> WHAT YOU HAVE TO DO
Among these entries, how many lines have the string "computer" in them? Only the number is needed.
....................
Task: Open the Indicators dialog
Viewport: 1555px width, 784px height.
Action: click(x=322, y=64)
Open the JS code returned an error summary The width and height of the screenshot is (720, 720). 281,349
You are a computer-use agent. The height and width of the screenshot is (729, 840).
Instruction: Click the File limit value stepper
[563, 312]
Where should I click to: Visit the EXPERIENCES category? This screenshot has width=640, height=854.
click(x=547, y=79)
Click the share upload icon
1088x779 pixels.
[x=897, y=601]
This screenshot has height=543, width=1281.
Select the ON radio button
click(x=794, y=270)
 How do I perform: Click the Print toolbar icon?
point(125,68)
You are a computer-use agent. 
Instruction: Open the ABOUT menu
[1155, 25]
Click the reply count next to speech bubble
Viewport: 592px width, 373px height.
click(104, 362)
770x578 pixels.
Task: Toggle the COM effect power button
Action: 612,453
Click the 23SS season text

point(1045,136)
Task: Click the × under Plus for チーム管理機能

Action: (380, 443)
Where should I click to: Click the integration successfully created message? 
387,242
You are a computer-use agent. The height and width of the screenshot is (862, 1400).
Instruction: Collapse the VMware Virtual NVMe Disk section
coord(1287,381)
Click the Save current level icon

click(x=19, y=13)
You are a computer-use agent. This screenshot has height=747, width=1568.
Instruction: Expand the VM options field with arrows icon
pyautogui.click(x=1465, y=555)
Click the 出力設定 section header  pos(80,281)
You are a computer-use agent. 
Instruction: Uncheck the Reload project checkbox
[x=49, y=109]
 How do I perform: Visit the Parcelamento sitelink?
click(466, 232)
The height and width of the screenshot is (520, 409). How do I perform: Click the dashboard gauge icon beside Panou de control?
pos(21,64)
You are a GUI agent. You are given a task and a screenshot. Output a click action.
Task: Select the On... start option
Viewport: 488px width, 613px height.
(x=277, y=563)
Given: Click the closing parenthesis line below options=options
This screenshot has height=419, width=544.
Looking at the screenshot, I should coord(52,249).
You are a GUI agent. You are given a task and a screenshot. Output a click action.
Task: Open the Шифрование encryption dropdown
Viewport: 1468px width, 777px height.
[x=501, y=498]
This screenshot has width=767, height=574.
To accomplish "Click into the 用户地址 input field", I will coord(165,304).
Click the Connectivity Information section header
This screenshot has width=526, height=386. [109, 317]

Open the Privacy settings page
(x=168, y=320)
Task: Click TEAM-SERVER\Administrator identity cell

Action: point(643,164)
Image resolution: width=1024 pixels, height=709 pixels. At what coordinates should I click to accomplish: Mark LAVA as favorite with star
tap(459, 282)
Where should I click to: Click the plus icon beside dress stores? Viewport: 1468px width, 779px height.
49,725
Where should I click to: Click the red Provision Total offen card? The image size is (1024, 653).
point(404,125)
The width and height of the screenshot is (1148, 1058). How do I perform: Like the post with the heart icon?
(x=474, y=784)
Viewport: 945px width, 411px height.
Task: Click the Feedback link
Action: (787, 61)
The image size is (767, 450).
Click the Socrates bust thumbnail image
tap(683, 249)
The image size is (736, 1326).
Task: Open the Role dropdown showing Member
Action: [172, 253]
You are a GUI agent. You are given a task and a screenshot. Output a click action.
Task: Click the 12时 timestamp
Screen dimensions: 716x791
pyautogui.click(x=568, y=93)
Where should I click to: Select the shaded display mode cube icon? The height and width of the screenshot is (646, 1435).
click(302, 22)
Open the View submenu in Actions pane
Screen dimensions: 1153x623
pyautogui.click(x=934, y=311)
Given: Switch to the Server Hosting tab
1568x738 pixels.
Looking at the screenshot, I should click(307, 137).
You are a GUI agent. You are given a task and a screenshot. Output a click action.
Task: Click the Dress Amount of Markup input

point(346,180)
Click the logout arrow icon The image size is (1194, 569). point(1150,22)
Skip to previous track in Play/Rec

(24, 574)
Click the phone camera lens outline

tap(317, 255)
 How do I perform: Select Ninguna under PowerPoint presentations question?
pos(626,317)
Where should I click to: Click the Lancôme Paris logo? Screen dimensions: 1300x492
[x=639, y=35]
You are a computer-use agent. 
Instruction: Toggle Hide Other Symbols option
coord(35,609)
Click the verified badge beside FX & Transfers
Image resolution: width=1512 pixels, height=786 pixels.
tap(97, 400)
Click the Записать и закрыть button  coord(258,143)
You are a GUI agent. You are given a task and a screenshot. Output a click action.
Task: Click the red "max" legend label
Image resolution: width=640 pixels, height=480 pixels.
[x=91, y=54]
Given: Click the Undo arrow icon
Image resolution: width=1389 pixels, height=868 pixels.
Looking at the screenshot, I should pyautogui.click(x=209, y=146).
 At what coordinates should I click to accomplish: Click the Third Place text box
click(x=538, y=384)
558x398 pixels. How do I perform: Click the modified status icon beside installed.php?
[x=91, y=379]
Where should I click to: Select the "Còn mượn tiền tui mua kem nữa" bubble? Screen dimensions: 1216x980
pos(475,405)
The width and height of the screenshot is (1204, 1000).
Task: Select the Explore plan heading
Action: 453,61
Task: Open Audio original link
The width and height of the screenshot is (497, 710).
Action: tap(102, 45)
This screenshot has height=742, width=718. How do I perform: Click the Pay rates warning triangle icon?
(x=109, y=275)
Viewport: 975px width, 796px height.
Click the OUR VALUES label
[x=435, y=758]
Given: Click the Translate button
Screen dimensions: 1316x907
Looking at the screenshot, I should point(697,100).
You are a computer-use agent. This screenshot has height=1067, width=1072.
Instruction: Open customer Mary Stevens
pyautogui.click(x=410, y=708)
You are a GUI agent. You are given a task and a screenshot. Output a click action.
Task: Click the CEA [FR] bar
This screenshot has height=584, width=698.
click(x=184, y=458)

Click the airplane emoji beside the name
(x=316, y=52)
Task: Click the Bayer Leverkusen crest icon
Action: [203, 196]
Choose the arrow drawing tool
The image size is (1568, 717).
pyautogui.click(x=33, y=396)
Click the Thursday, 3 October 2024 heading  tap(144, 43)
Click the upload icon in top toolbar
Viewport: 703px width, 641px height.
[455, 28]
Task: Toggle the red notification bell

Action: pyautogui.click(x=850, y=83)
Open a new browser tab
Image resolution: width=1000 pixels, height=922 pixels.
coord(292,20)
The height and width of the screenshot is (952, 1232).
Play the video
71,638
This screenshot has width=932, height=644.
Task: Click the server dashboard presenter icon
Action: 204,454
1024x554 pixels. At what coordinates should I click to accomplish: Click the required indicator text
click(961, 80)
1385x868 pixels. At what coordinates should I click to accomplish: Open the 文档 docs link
....................
> TASK OUTPUT
7